# Klein bottle as the union of two Mobius bands

• Dec 6th 2010, 04:26 PM
math8
Klein bottle as the union of two Mobius bands
I am trying to calculate the homology groups of the Klein bottle. I want to use the Mayer-Vietoris sequence with the Klein bottle decomposed as the union of two Mobius bands (A and B which are homotopic equivalent to circles), now AUB is the Klein bottle, but I don't understand how according to

http://en.wikipedia.org/wiki/Mayer%E...e#Klein_bottle

AnB is also homotopic equivalent to a circle, I would think that the intersection is the disjoint union of two Mobius bands, so it is homotopic equivalent to the disjoint union of 2 circles, hence $H_n(A n B)$ should be $Z \oplus Z$ . But according to what's written in wikipedia, $H_n(A n B)$ is just $Z$ . Why?

Am I thinking this all wrong?
• Dec 6th 2010, 05:00 PM
Tinyboss
On that Wikipedia page, the intersection of A and B is connected--look at the way the top and bottom edges are identified.
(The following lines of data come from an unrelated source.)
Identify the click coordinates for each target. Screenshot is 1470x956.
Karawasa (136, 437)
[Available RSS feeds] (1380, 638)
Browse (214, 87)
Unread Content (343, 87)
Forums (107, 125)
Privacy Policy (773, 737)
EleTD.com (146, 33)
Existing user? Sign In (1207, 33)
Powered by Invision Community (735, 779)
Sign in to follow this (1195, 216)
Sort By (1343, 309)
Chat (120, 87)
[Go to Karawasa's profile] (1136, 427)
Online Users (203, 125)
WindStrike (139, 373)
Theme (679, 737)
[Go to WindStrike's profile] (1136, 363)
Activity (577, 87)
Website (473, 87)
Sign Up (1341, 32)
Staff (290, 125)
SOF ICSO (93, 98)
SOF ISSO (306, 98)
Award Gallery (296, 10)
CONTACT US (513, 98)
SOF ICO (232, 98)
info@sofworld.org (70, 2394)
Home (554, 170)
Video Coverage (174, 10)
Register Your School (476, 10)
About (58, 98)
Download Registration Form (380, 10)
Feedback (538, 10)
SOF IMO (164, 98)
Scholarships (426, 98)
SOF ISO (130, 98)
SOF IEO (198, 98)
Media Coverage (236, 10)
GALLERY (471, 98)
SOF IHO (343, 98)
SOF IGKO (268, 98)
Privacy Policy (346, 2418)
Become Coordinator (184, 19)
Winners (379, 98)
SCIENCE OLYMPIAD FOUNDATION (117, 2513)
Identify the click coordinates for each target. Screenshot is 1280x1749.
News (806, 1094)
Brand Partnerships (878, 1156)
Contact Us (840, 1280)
When you go off the top of the left strip, you come back at the bottom of the right strip, and vice-versa.
• Dec 6th 2010, 05:16 PM
math8
Duh, you're right, so AnB is also a Mobius band which is homotopic equivalent to a circle....

Thanks!
• Dec 6th 2010, 06:25 PM
Tinyboss
Yup! One tiny detail: AnB has two twists in it, not one, so it's homeomorphic to a circle cross an interval, not a Mobius band.